All actions to address climate change ultimately involve costs. Funding is vital in order for countries like India to design and implement adaptation and mitigation plans and projects. The problem is more severe for developing countries like India, which would be one of the hardest hit by climate change, given its need to finance development. Most countries do indeed treat climate change as real threat and are striving to address it in a more comprehensive and integrated manner with the limited resources at their disposal.

26. With reference to the above passage, the following assumptions have been made:

1. Climate change is not a challenge for developed countries.

2. Climate change is a complex policy issue and also a development issue for many countries.

3. Ways and means of finance must be fount to enable developing countries to enhance their adaptive capacity.

Which of the above assumptions is/are valid?

(a) 1 and 2 only

(b) 3 only

(c) 2 and 3 only

(d) 1, 2 and 3

Answer: C


Cooking with biomass and coal in India is now recognized to cause major health problems, with women and children in poor populations facing the greatest risk.
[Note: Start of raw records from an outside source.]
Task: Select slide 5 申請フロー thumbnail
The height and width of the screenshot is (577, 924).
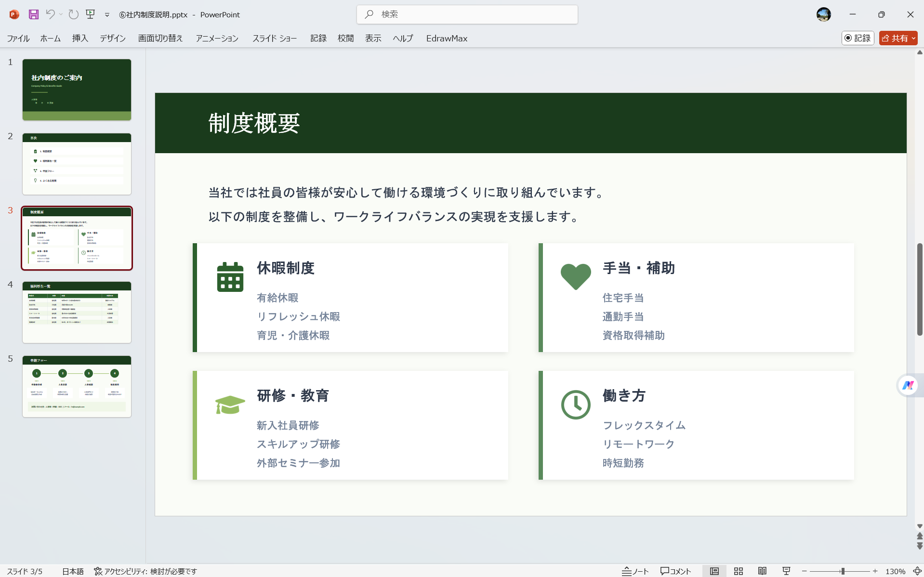Action: 77,386
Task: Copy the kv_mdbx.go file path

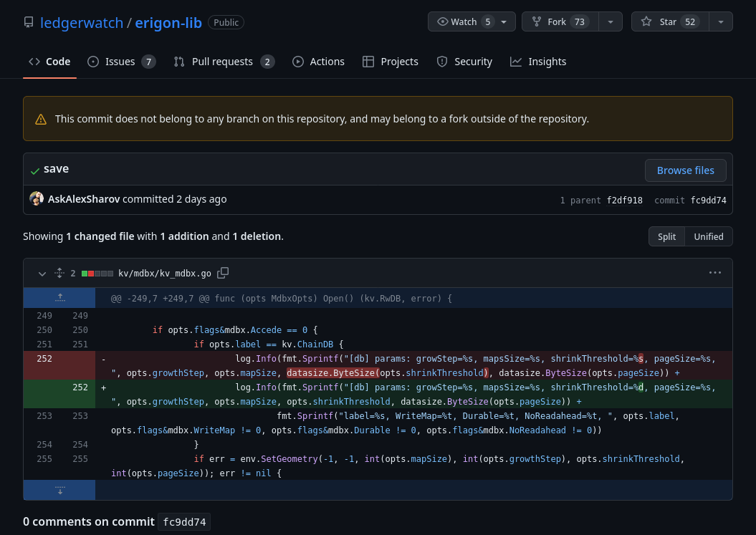Action: pos(222,273)
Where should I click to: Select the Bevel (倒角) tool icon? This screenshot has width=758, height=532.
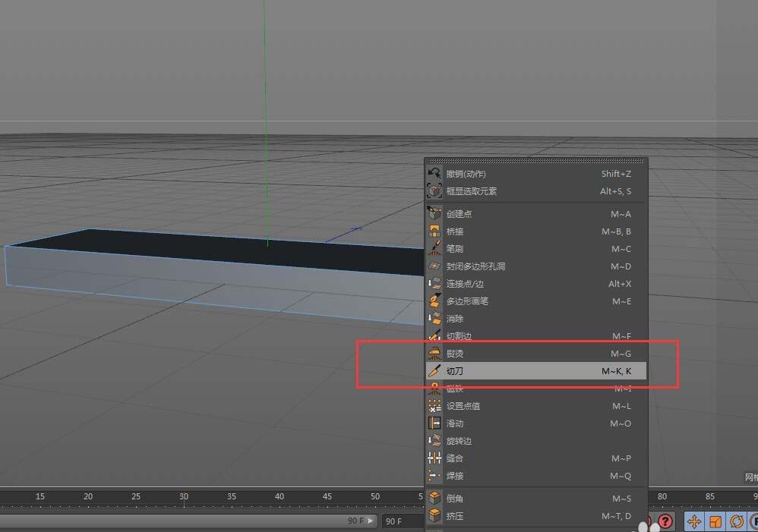pos(435,498)
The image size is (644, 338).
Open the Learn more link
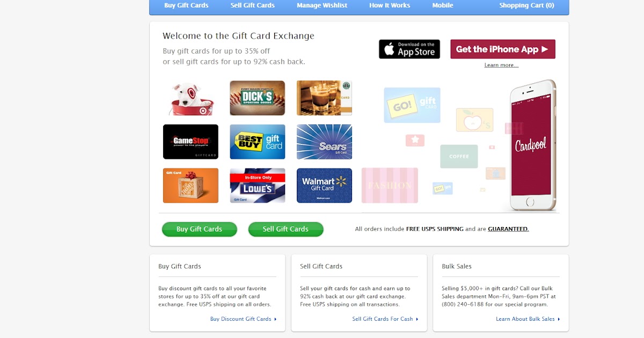point(501,65)
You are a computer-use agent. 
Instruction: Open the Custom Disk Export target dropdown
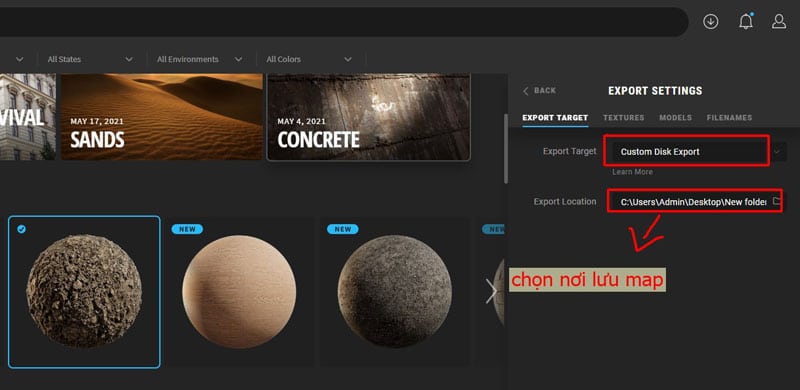click(x=699, y=152)
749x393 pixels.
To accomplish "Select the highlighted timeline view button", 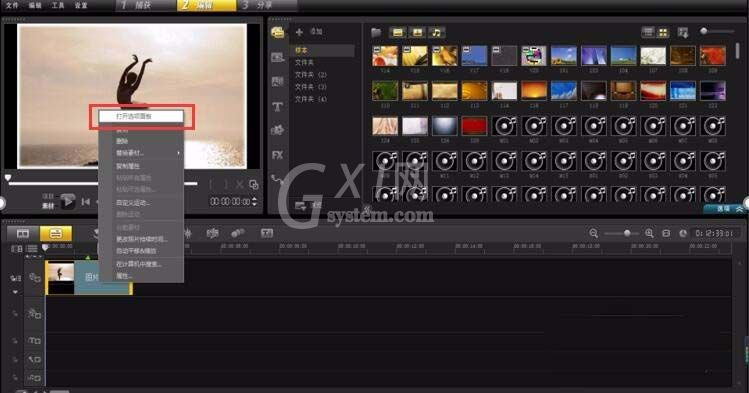I will click(55, 234).
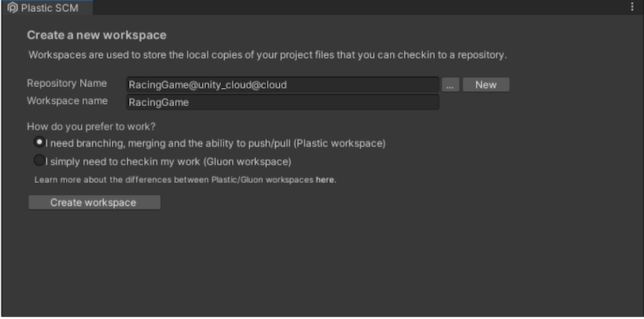This screenshot has height=319, width=644.
Task: Click the 'Repository Name' label
Action: pos(67,84)
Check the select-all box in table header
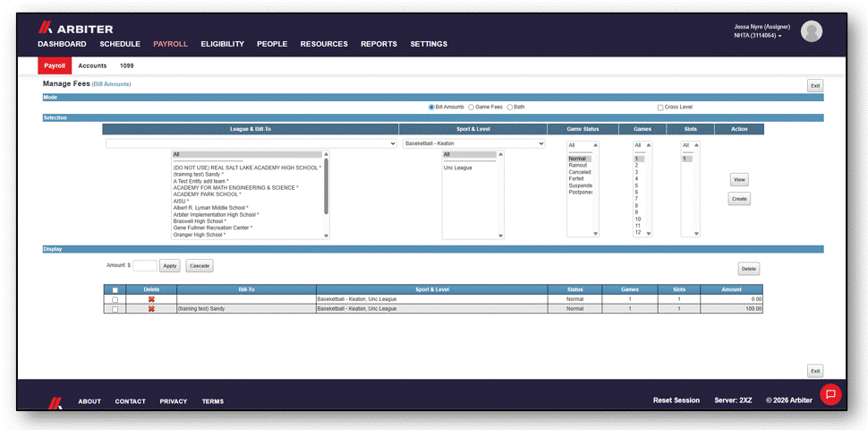Viewport: 868px width, 430px height. click(x=115, y=290)
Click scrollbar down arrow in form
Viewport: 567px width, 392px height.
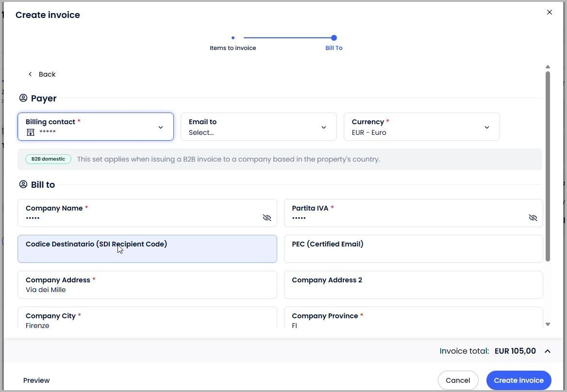point(548,325)
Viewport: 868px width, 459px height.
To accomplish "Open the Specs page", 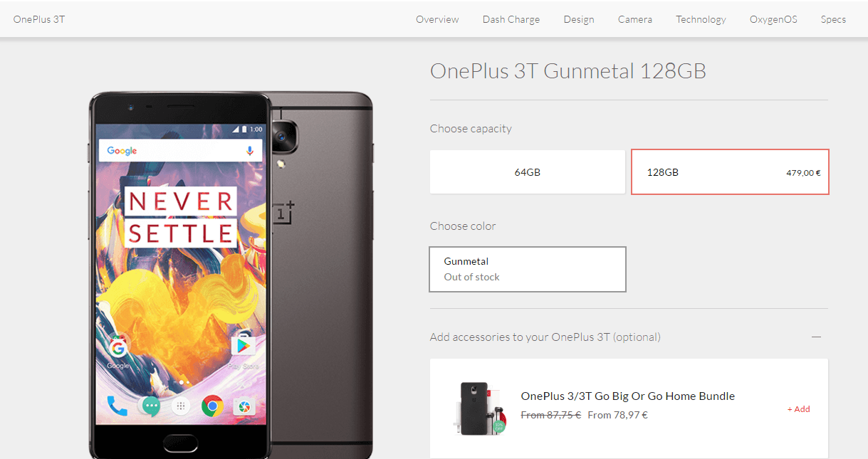I will (833, 19).
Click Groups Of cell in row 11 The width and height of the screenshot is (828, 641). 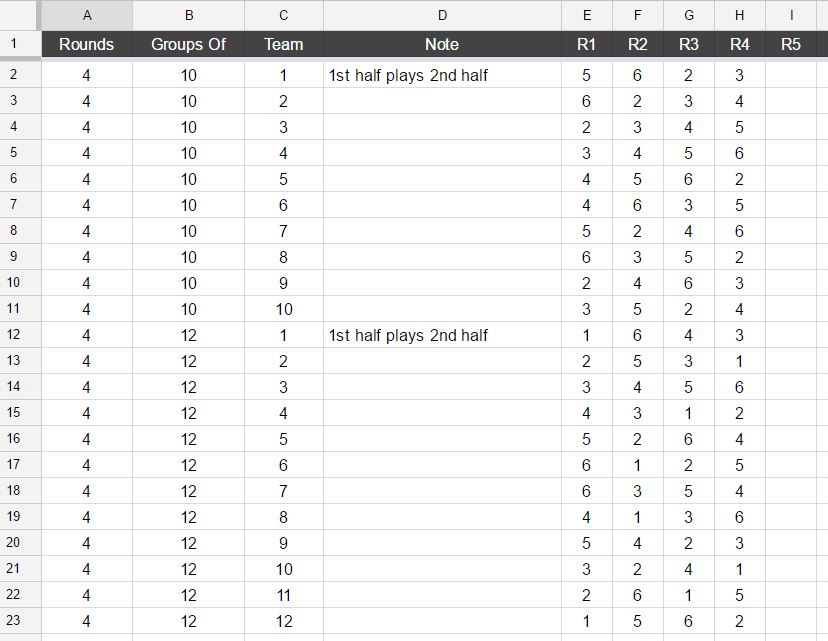[188, 309]
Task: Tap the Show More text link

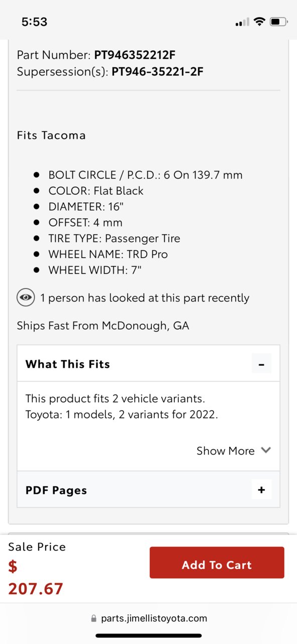Action: point(226,451)
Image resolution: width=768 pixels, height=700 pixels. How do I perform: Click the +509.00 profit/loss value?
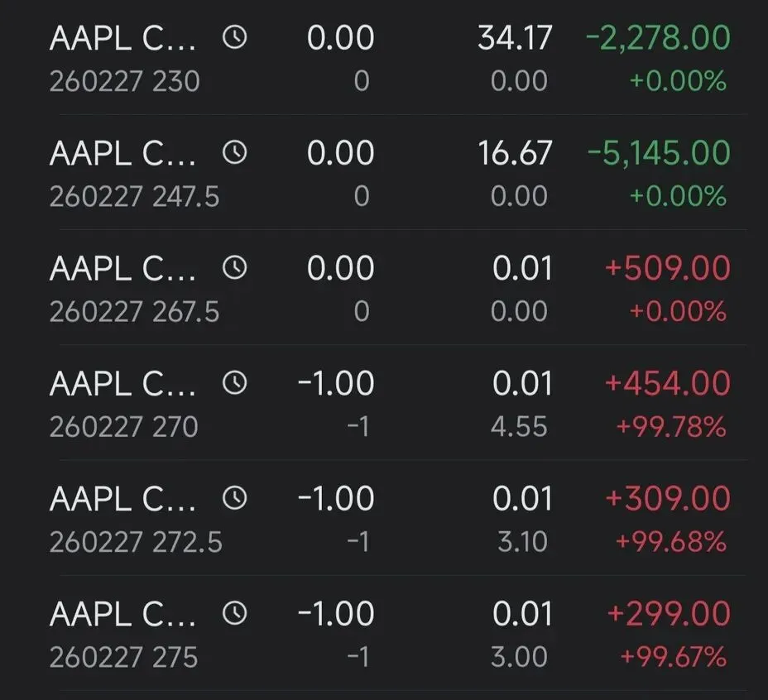(x=668, y=268)
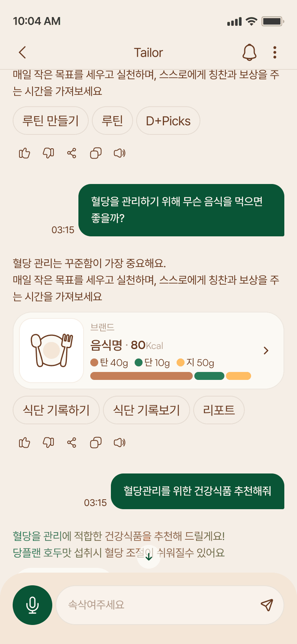Thumbs up the second answer
The height and width of the screenshot is (644, 297).
25,443
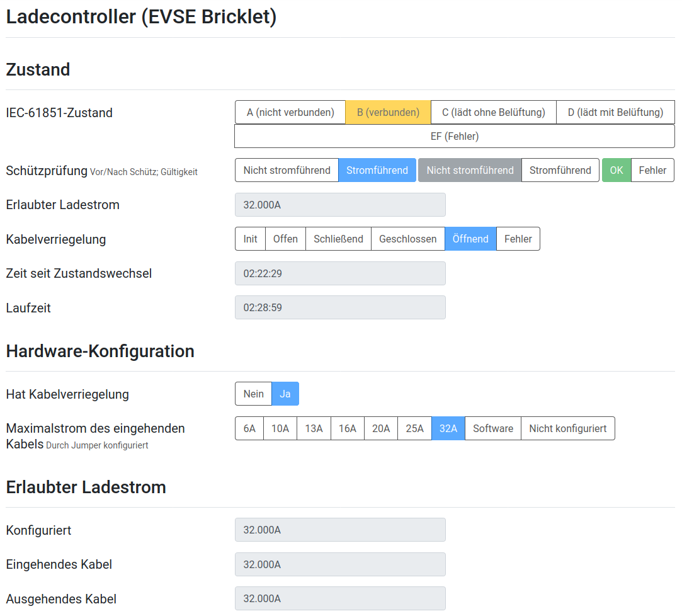The height and width of the screenshot is (616, 682).
Task: Select the Kabelverriegelung Init option
Action: click(x=250, y=239)
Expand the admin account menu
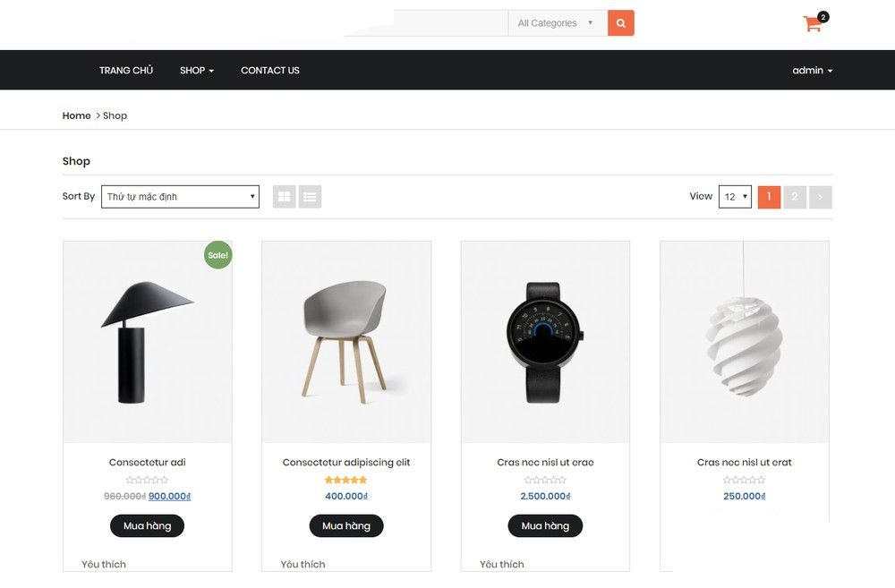This screenshot has height=588, width=895. click(x=812, y=71)
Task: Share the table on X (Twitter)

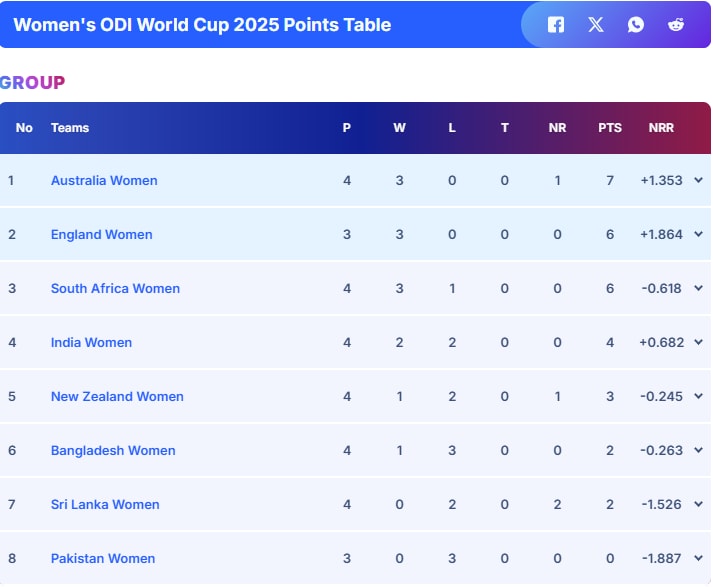Action: tap(596, 25)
There are more than 10 lakh premature deaths each year from household air pollution due to polluting cooking fuels with another 1.5 lakh due to their contribution to general outdoor air pollution in the country. Although the fraction of the Indian population using clean cooking fuels, such as LPG, natural gas and electricity, is slowly rising, the number using polluting solid fuels as their primary cooking fuel has remained static for nearly 30 years at about 70 crore.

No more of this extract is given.